Problem description -> Give back exactly the lines from the one that holds "You are a computer-use" through the final line of the data; omit the pictures and add nothing.

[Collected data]
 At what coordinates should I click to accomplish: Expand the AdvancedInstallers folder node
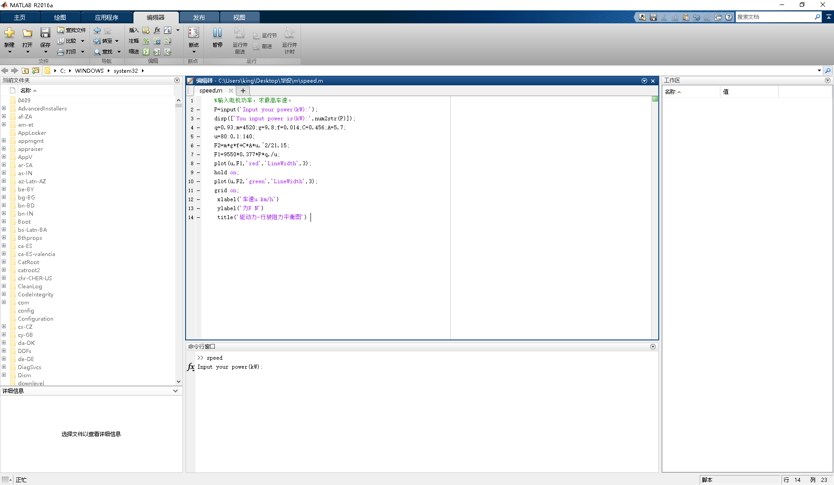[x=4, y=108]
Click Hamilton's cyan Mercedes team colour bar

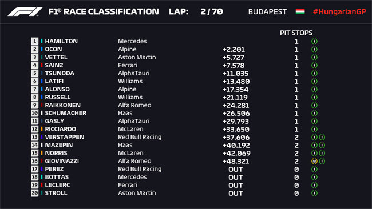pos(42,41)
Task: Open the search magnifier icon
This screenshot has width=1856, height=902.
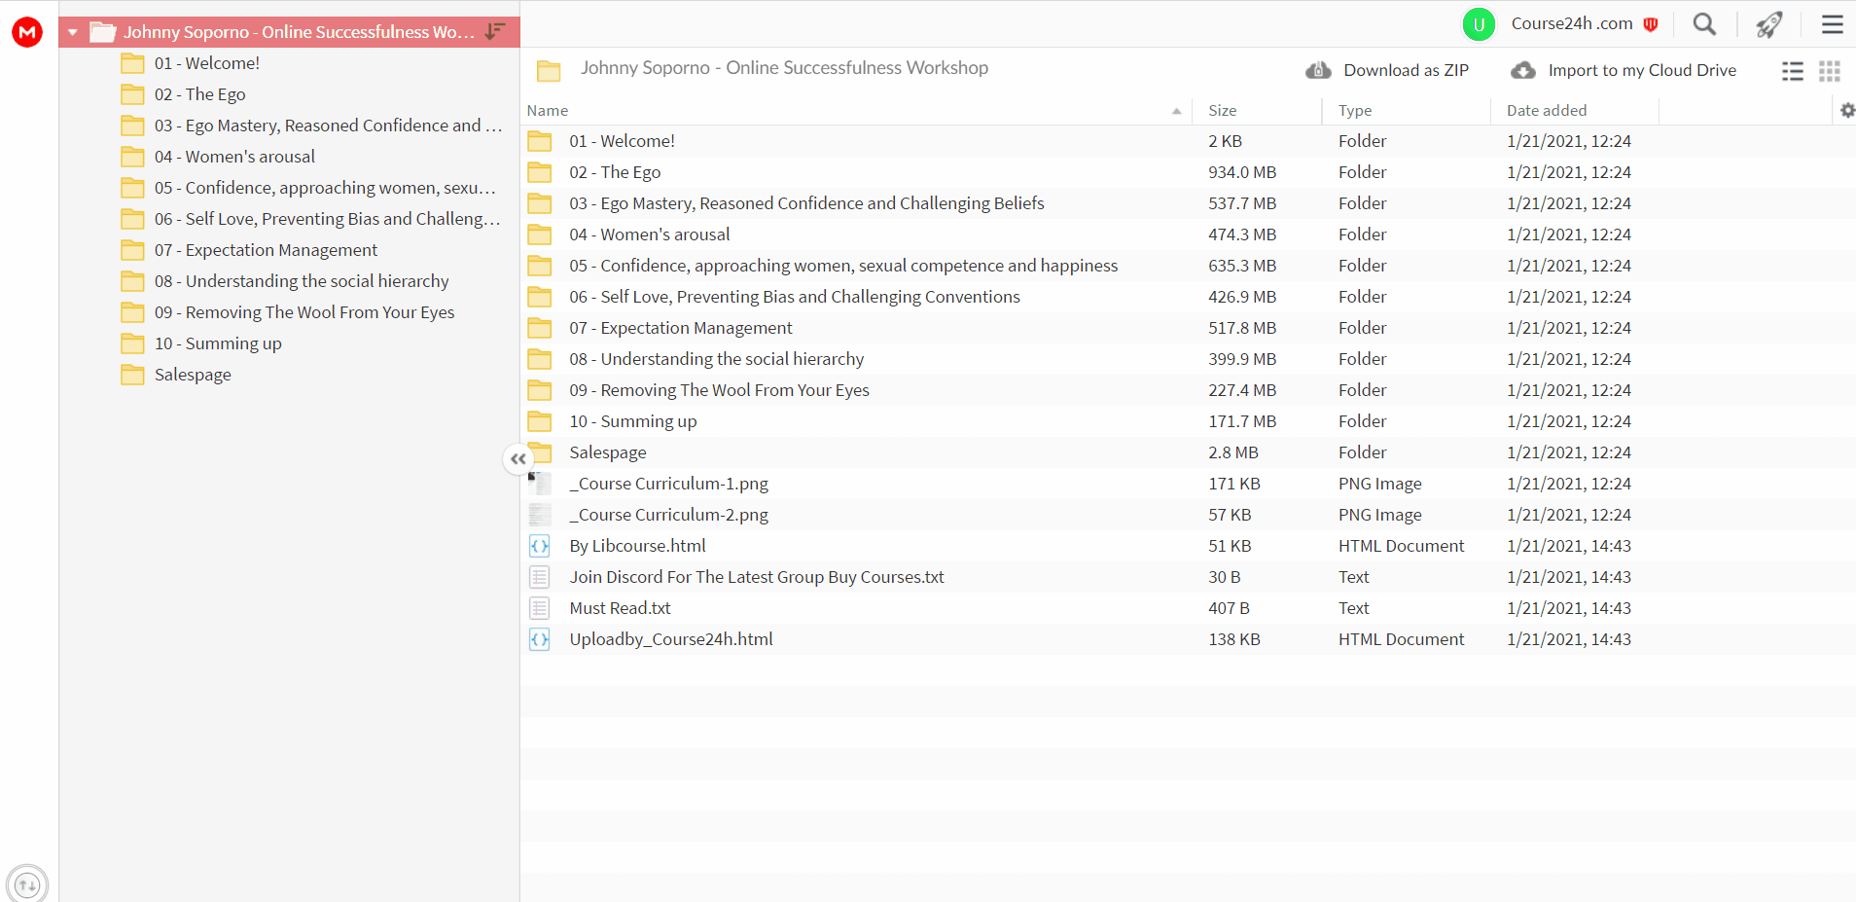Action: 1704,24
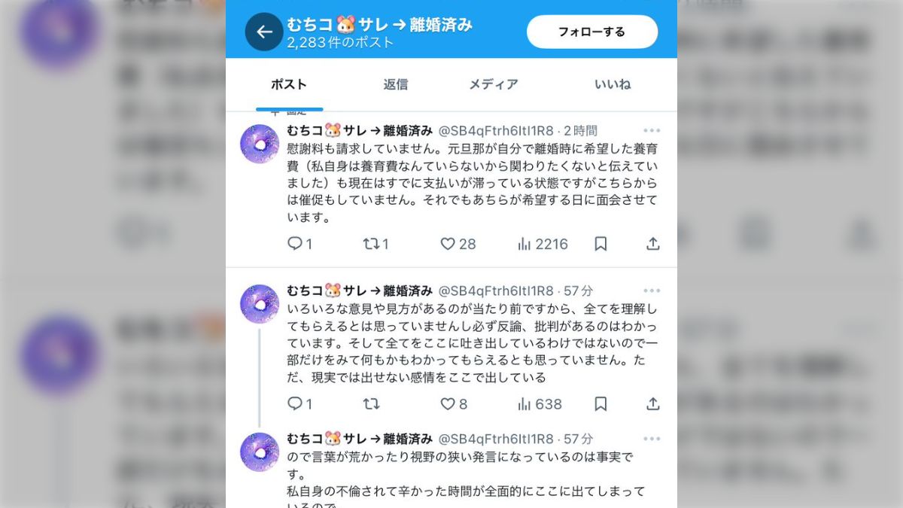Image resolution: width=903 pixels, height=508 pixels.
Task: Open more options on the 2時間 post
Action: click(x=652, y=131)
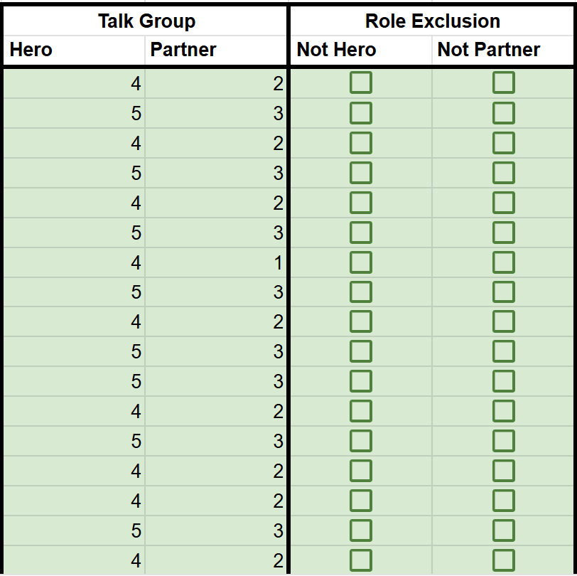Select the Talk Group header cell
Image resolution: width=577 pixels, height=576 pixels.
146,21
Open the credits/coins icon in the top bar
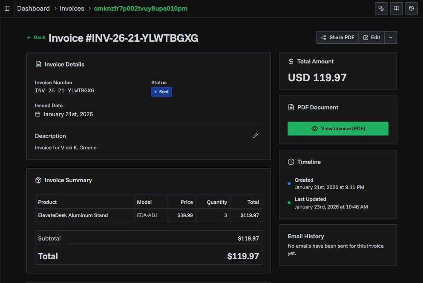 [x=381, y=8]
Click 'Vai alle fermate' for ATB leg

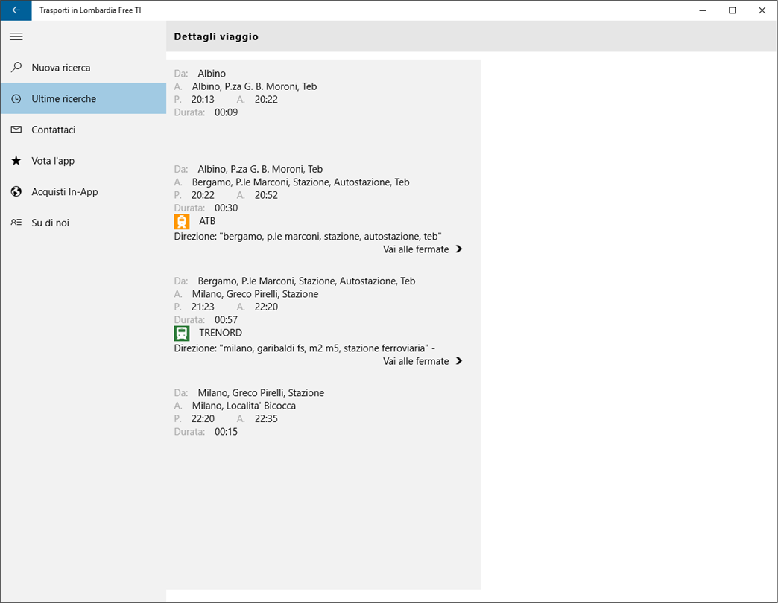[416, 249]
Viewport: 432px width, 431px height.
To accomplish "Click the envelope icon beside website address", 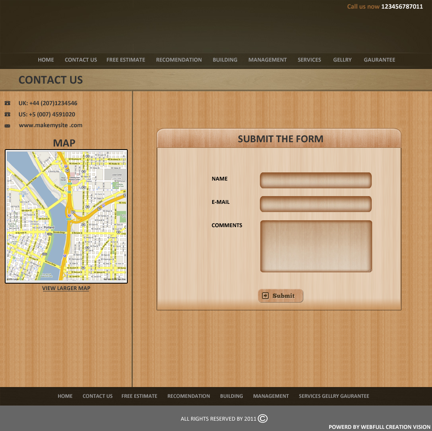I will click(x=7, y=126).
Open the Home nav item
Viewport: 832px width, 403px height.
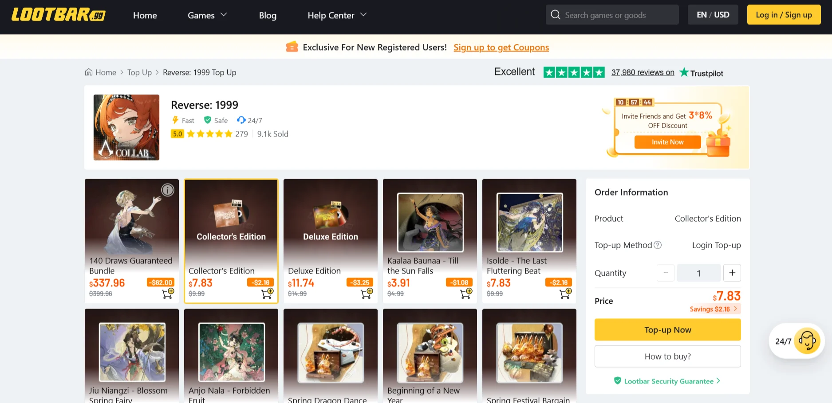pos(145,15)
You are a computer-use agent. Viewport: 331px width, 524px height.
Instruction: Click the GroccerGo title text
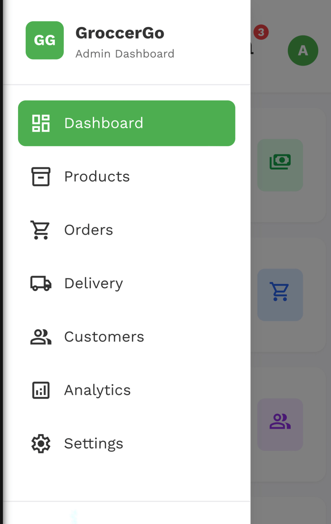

Written response ->
You are a computer-use agent. Viewport: 331px width, 524px height.
Instruction: Click the GroccerGo title text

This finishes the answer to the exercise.